Mumbai students pedal their way to raise funds for the differently abled

By: Admin 28 January, 2017

Where there is a will, there is a way may be a frayed expression but not for students of Oberoi International School, Goregaon, Mumbai, who organised a cycle riding event, Pedal-o-Thon, on January 26.

The students started working on the details of the event since September 2016.Their main purpose was to raise funds for physically disabled children to learn vocational training. The students started working on the details of the event since September 2016.

Speaking about Pedal-o-Thon, Jhanvi Somaya, 17, said, “We wanted to connect cycling with a social cause. This event will also help in spreading awareness about the disability.
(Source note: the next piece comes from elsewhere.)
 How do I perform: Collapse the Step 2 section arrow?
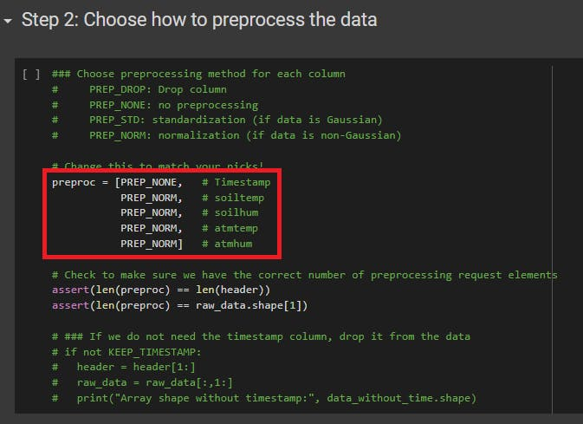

The funds raised through registration and sponsors will be given to Fellowship of the Physically Handicapped (FPH), a NGO based in Haji Ali (Mumbai) to provide these children with vocational training.”
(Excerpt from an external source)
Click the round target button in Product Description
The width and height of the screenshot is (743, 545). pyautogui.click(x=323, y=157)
Through registrations and sponsors, the team of over 40 students has collected over Rs 55,000 for the disabled children. Amish Berry, 16, Head of Pedal-o-Thon, said, “We received more than 105 registrations for the cycle ride. We wanted to raise as much as possible. The paralympics games has inspired many of us. It has encouraged many disabled people too. I usually like to cycle to de-stress myself. I wanted this cycle ride to get connected with a social cause related to disability since many people are not able to use the cycling activity to destress themselves.”

True to the spirit of the event was their tagline ‘Celebrating this-ability and not dis-ability’. The group cycled from Bandra Fort to Worli Seaface. According to the students, the term ‘disabled’ is associated with ‘incapable’ which they aim to change. The initiative was organised by Class 10 and Class 11 students.

“People behave in a different way with disabled people and the perspective needs to be changed. According to me this is a good way to spread awareness by reaching out to people and also helping the NGO,” said Utkarsh Sikka, 16.

“Social media has helped us to connect through various people and spread awareness about our social event. This is the first time we are organising it. Besides social media, when we physically approached people to spread the word, our relatives and friends also motivated us,” said Samiha Joshi, 16.